### Activity
The entries below contain a line with "Sport (396, 2406)" and a line with "Campus (425, 2282)". Quote exactly those two lines and all lines between them.

### Records to use
============
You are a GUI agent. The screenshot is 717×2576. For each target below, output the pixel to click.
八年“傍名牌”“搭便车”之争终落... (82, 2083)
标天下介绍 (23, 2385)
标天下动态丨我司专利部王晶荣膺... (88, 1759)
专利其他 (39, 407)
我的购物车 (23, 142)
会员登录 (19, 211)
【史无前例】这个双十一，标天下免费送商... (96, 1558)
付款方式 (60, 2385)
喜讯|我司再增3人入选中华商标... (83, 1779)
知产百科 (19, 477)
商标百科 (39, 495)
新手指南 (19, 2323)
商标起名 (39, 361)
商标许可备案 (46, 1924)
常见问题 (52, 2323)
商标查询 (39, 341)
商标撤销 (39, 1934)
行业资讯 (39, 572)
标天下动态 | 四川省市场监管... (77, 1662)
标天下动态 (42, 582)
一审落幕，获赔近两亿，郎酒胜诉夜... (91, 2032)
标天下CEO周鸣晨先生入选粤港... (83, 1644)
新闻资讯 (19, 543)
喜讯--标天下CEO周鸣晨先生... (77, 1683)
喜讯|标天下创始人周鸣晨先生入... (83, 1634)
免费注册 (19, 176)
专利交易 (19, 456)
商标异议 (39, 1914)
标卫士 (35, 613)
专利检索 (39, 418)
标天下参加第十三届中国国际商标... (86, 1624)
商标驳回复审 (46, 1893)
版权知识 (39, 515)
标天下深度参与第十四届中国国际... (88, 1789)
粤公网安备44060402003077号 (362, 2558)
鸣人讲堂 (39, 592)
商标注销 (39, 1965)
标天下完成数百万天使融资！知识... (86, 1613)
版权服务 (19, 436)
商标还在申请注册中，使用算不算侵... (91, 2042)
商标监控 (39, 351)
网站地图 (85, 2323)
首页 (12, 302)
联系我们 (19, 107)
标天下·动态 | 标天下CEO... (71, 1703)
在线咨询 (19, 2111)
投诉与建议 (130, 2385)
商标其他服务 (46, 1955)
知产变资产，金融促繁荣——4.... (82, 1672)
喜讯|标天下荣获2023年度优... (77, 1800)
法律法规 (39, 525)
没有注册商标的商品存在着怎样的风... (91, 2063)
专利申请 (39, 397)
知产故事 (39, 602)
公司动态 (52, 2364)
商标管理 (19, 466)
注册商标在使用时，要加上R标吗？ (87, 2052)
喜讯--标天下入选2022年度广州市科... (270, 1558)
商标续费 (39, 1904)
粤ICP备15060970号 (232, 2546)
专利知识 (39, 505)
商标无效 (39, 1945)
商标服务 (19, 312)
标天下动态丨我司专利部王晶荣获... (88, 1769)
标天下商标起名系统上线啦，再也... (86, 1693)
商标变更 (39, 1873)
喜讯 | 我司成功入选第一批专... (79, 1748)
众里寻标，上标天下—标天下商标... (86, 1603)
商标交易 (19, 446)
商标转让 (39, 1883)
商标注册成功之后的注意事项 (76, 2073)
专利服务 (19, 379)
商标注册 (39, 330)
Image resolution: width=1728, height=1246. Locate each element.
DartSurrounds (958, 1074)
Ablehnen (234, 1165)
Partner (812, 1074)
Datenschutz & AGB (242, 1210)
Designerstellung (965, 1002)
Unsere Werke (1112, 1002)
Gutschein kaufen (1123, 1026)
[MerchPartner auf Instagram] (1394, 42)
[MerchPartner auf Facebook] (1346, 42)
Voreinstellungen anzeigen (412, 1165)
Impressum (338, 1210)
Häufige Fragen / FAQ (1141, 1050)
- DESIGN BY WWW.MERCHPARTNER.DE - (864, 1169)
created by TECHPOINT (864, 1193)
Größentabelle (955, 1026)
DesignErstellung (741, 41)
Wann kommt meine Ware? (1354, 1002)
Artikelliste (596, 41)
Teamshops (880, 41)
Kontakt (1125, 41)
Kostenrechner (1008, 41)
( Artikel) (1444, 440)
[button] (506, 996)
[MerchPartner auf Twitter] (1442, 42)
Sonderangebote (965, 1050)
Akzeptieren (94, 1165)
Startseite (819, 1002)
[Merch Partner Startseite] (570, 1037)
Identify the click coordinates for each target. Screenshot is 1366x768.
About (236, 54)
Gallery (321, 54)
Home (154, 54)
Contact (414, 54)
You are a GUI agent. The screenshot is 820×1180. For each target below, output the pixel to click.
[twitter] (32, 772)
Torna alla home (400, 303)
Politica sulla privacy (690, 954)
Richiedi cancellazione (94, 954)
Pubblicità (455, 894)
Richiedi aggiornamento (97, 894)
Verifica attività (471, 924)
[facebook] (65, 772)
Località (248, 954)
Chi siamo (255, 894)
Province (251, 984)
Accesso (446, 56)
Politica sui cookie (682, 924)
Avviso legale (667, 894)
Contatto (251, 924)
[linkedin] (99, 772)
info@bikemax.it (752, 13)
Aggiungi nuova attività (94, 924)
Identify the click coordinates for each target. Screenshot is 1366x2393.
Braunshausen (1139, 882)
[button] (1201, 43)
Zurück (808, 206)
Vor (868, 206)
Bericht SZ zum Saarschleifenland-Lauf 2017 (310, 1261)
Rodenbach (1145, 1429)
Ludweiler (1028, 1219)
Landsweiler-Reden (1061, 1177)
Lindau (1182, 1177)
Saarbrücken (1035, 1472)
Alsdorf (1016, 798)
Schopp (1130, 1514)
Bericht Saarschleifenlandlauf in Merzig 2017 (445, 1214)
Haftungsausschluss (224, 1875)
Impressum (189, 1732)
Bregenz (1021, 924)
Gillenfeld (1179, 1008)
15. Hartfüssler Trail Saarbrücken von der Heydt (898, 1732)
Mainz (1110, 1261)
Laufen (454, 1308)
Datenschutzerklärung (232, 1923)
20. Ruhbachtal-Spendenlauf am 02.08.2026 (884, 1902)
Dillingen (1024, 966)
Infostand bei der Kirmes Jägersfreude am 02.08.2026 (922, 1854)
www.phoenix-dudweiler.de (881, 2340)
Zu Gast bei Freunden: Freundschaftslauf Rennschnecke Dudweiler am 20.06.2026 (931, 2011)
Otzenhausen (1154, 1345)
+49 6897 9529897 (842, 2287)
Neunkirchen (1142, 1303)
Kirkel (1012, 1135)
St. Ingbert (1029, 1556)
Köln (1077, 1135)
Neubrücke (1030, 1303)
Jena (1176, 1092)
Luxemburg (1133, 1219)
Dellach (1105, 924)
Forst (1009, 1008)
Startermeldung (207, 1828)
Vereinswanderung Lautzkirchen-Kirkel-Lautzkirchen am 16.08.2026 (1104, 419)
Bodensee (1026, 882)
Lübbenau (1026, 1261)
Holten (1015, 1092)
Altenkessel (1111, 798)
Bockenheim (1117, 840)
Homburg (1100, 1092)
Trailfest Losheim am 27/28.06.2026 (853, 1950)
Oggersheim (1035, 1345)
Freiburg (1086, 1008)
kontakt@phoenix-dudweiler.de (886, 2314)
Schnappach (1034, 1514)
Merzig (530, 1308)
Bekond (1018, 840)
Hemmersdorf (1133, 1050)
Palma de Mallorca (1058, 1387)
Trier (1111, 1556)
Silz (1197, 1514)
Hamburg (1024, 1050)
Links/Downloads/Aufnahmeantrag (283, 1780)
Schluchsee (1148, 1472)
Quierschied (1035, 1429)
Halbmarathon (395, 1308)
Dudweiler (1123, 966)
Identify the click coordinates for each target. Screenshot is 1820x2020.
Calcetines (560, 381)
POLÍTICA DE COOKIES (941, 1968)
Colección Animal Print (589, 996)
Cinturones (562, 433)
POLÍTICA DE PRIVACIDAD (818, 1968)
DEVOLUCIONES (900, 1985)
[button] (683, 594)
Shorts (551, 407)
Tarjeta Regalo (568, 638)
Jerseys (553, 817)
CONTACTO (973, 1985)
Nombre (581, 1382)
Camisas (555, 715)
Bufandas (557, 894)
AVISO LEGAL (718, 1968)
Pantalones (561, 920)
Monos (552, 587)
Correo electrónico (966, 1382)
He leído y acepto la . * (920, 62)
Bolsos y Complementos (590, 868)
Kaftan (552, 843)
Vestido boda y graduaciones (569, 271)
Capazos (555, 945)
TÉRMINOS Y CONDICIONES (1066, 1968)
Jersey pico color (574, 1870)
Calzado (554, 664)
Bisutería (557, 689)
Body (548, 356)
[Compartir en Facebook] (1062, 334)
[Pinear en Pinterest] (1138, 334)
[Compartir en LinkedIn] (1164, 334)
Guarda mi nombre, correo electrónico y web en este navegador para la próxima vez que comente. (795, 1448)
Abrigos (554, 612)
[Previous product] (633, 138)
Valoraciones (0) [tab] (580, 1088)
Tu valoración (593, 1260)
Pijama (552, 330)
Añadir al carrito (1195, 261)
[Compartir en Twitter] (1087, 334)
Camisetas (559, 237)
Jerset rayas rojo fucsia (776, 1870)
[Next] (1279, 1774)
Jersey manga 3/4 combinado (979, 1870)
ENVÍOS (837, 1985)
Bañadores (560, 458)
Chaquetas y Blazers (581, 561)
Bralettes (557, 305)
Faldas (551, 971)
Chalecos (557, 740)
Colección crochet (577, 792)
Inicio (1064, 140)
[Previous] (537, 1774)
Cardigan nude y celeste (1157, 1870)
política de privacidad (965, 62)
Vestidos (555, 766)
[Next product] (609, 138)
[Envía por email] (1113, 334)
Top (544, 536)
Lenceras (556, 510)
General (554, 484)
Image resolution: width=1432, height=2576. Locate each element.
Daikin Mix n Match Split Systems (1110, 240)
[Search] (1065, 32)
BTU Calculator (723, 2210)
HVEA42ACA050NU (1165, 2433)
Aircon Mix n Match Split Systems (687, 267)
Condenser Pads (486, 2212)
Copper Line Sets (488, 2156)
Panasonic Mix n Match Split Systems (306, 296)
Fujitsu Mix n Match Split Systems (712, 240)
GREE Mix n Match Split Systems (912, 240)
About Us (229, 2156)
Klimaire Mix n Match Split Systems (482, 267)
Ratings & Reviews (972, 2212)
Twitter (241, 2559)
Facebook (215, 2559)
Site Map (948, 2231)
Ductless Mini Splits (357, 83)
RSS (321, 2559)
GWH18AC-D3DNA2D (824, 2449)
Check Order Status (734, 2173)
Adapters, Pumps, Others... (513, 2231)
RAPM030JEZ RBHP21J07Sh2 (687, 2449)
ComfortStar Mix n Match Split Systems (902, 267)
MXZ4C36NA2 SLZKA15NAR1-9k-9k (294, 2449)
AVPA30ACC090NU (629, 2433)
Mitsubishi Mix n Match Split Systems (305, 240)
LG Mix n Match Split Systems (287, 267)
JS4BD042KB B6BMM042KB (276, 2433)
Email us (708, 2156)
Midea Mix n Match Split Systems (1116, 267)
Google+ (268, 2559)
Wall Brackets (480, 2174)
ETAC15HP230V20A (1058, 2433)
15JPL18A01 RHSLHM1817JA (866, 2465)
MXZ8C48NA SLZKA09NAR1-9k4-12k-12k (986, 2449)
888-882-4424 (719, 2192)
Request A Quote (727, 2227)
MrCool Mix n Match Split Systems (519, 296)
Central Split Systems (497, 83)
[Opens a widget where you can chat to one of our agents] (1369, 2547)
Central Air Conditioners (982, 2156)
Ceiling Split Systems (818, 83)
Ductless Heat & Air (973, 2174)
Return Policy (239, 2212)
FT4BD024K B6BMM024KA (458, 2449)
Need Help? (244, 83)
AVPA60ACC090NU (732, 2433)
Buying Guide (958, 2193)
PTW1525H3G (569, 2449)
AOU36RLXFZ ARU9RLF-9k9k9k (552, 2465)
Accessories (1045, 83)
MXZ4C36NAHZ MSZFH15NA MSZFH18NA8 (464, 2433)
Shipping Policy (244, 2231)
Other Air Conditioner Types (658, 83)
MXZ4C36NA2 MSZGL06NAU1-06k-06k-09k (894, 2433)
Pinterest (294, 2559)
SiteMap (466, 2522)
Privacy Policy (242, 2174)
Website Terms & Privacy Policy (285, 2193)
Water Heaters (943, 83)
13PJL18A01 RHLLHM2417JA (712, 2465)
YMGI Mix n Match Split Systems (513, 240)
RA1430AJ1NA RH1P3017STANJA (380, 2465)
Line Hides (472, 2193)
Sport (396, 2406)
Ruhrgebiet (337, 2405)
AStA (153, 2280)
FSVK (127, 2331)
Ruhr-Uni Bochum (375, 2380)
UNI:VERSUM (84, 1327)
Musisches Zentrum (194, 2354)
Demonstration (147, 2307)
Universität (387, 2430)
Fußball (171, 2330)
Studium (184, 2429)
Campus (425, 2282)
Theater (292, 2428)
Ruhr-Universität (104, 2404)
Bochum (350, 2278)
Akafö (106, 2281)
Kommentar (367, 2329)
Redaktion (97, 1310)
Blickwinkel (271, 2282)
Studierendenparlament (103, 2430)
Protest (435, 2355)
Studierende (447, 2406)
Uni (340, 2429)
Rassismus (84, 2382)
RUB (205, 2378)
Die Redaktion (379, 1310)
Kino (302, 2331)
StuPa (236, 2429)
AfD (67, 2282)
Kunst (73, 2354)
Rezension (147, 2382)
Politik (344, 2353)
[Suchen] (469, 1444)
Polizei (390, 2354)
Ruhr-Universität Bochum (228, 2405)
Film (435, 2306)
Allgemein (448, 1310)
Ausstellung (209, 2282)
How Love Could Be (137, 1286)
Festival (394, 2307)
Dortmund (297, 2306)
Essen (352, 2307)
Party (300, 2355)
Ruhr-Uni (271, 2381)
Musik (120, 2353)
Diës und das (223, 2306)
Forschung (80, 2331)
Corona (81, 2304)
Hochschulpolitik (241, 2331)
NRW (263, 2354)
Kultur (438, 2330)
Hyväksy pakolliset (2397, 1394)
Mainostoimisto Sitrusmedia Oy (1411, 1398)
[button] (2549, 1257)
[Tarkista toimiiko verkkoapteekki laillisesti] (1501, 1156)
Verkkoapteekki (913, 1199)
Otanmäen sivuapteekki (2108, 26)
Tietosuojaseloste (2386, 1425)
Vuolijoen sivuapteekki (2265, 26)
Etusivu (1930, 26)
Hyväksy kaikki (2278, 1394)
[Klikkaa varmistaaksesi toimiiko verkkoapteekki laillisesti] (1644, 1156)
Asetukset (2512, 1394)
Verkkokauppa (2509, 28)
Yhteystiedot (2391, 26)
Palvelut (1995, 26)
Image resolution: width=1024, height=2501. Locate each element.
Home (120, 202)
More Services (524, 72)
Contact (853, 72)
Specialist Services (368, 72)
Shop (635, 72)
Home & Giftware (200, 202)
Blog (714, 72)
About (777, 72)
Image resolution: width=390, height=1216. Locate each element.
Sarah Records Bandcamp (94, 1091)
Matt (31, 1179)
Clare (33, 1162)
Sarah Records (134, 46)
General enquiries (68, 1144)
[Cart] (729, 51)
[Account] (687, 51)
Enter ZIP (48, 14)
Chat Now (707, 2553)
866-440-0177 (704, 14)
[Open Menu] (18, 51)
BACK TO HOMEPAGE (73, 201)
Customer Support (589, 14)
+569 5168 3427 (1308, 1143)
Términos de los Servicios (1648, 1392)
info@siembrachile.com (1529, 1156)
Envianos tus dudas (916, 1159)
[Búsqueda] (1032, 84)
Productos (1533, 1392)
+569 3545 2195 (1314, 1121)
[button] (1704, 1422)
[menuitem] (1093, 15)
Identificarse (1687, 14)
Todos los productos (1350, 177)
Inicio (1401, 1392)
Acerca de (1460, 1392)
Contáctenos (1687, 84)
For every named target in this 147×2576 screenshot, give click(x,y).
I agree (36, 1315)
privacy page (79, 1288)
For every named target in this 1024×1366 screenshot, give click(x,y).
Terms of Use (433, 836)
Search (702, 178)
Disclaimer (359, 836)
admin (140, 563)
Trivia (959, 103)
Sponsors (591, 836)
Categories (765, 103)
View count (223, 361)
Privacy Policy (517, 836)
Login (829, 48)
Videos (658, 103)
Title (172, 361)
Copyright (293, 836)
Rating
============
### Response area
Sport (396, 2406)
Ruhrgebiet (337, 2405)
AStA (153, 2280)
FSVK (127, 2331)
Ruhr-Uni Bochum (375, 2380)
UNI:VERSUM (84, 1327)
Musisches Zentrum (194, 2354)
Demonstration (147, 2307)
Universität (387, 2430)
Fußball (171, 2330)
Studium (184, 2429)
Campus (425, 2282)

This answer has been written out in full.